Si l’offre musicale n’a jamais été aussi foisonnante, aussi diverses, aussi éclatée, le peuple de France semble s’en moquer comme jamais, méprisant les essais des artistes les plus sincères comme les tentatives de séduction putassières des faussaires les plus doués. Notre fier peuple élevé au son des Lumières et des odes à Résistance a fermé ses oreilles et reste sourd à nos appels. Les salles de concert enchainent des release parties formatées devant des publics pour le moins clairsemés, les disques ne se vendent pas, les consommateurs picorent, zappent, streament sans payer, la musique ne fait plus rêver que ceux qui la font.

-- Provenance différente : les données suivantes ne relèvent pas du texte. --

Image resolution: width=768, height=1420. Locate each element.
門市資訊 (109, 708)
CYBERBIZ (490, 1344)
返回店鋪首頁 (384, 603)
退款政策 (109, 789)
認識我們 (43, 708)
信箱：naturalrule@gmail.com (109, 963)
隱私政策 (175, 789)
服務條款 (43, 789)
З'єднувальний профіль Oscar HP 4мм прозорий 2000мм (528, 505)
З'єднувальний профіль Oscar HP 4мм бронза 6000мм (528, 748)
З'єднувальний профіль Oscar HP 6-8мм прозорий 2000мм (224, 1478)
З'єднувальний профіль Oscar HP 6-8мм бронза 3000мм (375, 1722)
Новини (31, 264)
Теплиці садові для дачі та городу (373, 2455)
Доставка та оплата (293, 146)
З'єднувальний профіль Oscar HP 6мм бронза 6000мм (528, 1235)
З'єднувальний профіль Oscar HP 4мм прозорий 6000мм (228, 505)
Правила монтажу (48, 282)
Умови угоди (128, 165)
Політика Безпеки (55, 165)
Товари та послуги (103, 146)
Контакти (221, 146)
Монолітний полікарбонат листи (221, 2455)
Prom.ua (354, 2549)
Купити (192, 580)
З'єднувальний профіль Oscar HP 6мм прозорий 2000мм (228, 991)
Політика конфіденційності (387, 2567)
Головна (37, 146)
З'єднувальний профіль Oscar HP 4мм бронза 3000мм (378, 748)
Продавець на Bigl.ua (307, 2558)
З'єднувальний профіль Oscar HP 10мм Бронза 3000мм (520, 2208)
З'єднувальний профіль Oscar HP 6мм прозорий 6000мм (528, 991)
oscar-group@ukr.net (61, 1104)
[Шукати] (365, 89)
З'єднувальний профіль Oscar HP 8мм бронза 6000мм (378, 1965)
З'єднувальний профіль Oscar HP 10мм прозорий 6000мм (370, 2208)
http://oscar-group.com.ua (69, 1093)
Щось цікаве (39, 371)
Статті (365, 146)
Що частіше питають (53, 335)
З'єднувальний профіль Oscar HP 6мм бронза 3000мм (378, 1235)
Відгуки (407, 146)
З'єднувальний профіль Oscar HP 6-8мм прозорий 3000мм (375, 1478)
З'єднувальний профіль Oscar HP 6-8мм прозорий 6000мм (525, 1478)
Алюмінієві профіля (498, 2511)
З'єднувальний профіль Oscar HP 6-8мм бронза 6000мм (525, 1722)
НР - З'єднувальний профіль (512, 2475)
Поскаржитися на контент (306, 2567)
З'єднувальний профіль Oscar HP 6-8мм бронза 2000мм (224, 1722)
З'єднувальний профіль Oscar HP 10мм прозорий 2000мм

Loin de moi l’idée de jeter en pâture des noms à la vindicte populaire : nous sommes tous responsables, nous sommes tous coupables, et je tiens à prendre ma part comme chacun. Les labels qui ne prennent plus de risques ou essayent de reproduire les martingales ancestrales, les musiciens professionnels qui manient Logic Pro et la souris sans âme, les apprenties stars qui marketent leurs projets sans se demander s’ils ont quelque chose à dire, les recycleurs de vieilles ficelles clientélistes qui produisent ce que des oreilles paresseuses veulent entendre, ressassant à l’envie et à longueur de webzine des éléments de langage conçus par des communicants cyniques, les blogueurs feignants qui recopient des communiqués de presse ou tressent des louanges dithyrambiques toutes les cinq minutes à une prétendue nouvelle sensation en enchainant des superlatifs moisis et des métaphores d’adolescent contrarié. Oui, moi aussi, j’ai fait des promesses que je n’ai pas tenues, je vous ai incité à écouter des folkeux neurasthéniques, de pâles copies d’un passé glorieux, des artistes qui n’avaient pas d’autre projet que quelques minutes d’une gloire toute relative ou d’autre ambition que d’expulser un mal être sans le moindre recul. Je comprends donc tous ceux qui sont tentés par un abstentionnisme musical logique et tout à fait justifié. Je m’étais moi-même décidé à laisser tomber. Je comprends ceux qui préfèrent rester vautrés devant une énième émission de télé réalité où de jeunes ambitieux multiplient les reprises de vieux tubes frelatés. Je comprends ceux qui font remonter sur le haut de leur pile les valeurs sures du passé.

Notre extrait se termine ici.